Question

logFoldChange computed by EdgeR different from naive log2FCcomputed based on reads

1

Entering edit mode

3.0 years ago

ZheFrench ▴ 570

For example, for one gene:

logFC edgeR = 4

log2(mean reads condition A / mean reads condtition B ) = 3

For all genes, all the logFC computed from edgeR seems to be different ~ +1 from naive computation based on reads log2(mean Reads samples cond A / means Reads samples cond B).
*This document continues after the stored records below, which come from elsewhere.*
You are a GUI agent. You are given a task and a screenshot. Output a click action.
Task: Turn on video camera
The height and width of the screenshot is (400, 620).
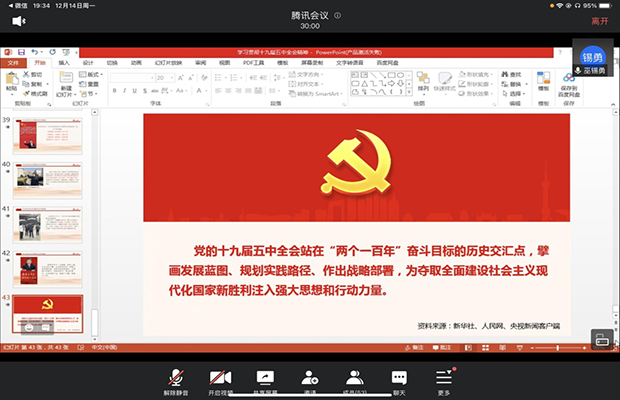point(220,378)
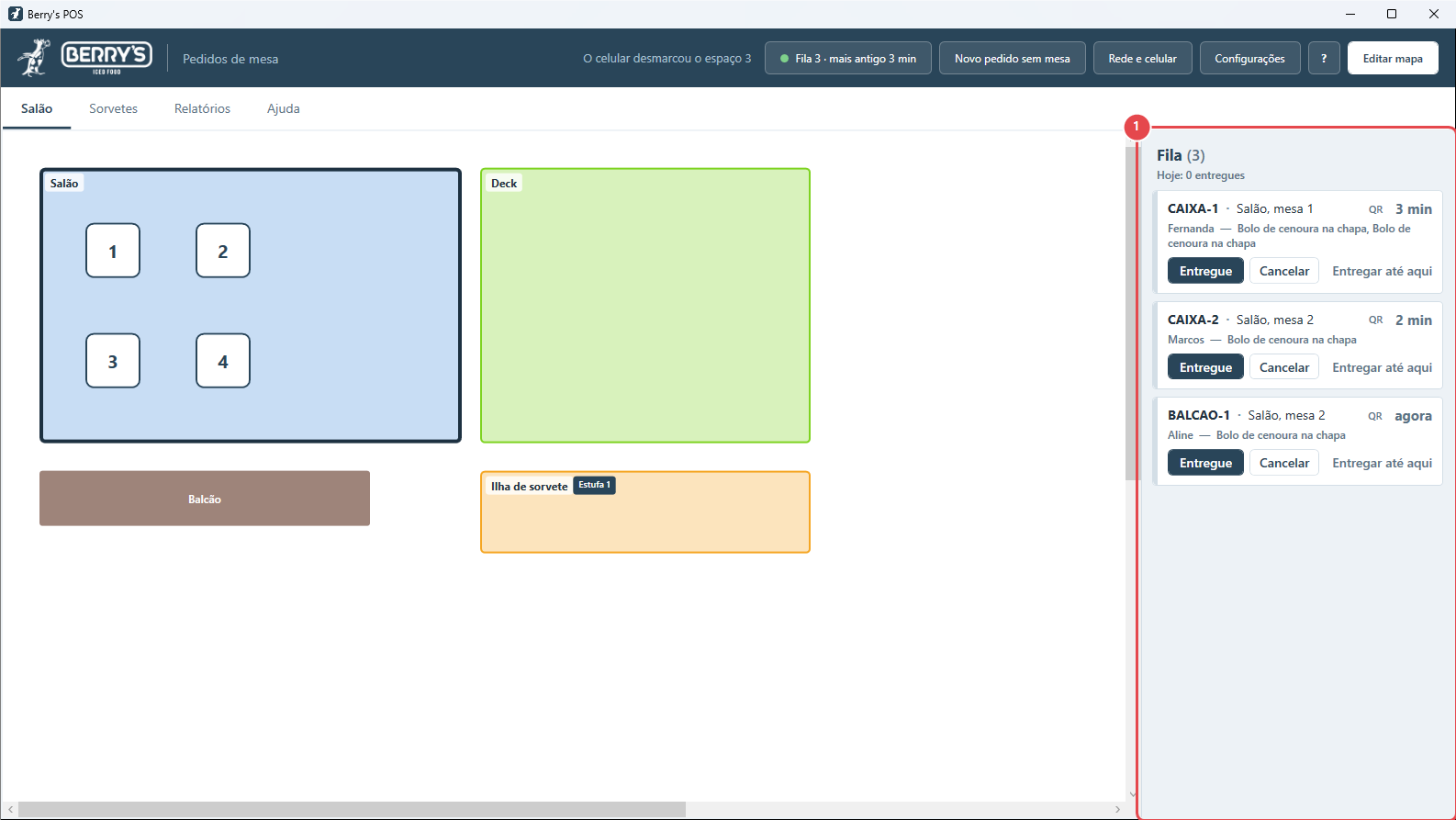Click the red notification badge on Fila panel
The width and height of the screenshot is (1456, 820).
pos(1137,127)
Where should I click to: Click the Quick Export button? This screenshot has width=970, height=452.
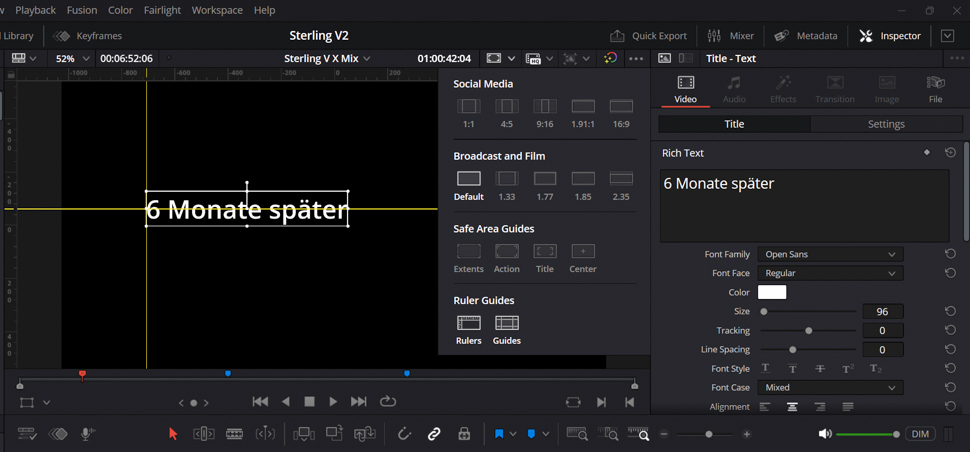[649, 36]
It seems a huge difference, quite difficult to explain to a lambda user. Also curious to understand what could be the factor responsible for this kind of offset.

How can you explain that with edge R and glmfit ?

I'm doing something classical :

cm     <- makeContrasts(contrasts = comp,levels = dge$samples$group)

dge    <- estimateDisp(dge, de.design,robust=T)

fit.y  <- glmFit(dge, de.design)
lrt    <- glmLRT(fit.y,contrast = cm)

edgeR fold-change • 745 views

ADD COMMENT • link updated 3 months ago by Gordon Smyth ★ 7.1k • written 3.0 years ago by ZheFrench ▴ 570

score 0 · Answer 1 · 2024-02-02

The short answer is that your naive computation is incorrect because it doesn't take into account different sequencing depths / library sizes between the different samples.

It isn't generally true that the edgeR logFC are consistently different from the naive computution by a constant offset, that's just an accident of your data or of how you did the calculation.

edgeR estimates the logFC by a negative binomial generalized linear model, which is described in detail in the published papers. The model takes into account the counts, the effective library sizes and dispersions and also applies some logFC shrinkage. In the simplest case of a oneway layout, constant effective library sizes and no shrinkage, the logFC returned by glmFit would be exactly the same as the log2 ratio of the mean counts. In general, though, you cannot reproduce the edgeR calculation by a simple formula.

Here is a toy example where the edgeR logFC agrees exactly with the naive formula. In this example, I have set all the library sizes to be the same (equal to 1 million). I have also set prior.count=0 so as to turn off the logFC shrinkage:

> group <- factor(c("A","A","B","B"))
> design <- model.matrix(~group)
> counts <- matrix(c(1,1,8,8),1,4)
> fit <- glmFit(counts,design,dispersion=0,prior.count=0,lib.size=rep(1e6,4))
> lrt <- glmLRT(fit)
> topTags(lrt)
Coefficient:  groupB 
  logFC   logCPM       LR       PValue          FDR
1     3 2.700434 12.39534 0.0004304059 0.0004304059

Here logFC = log2(8/1) = 3. In general, though, the library sizes are very unlikely to be identical for every sample, in which case the naive formula really is too naive and edgeR will give a different result.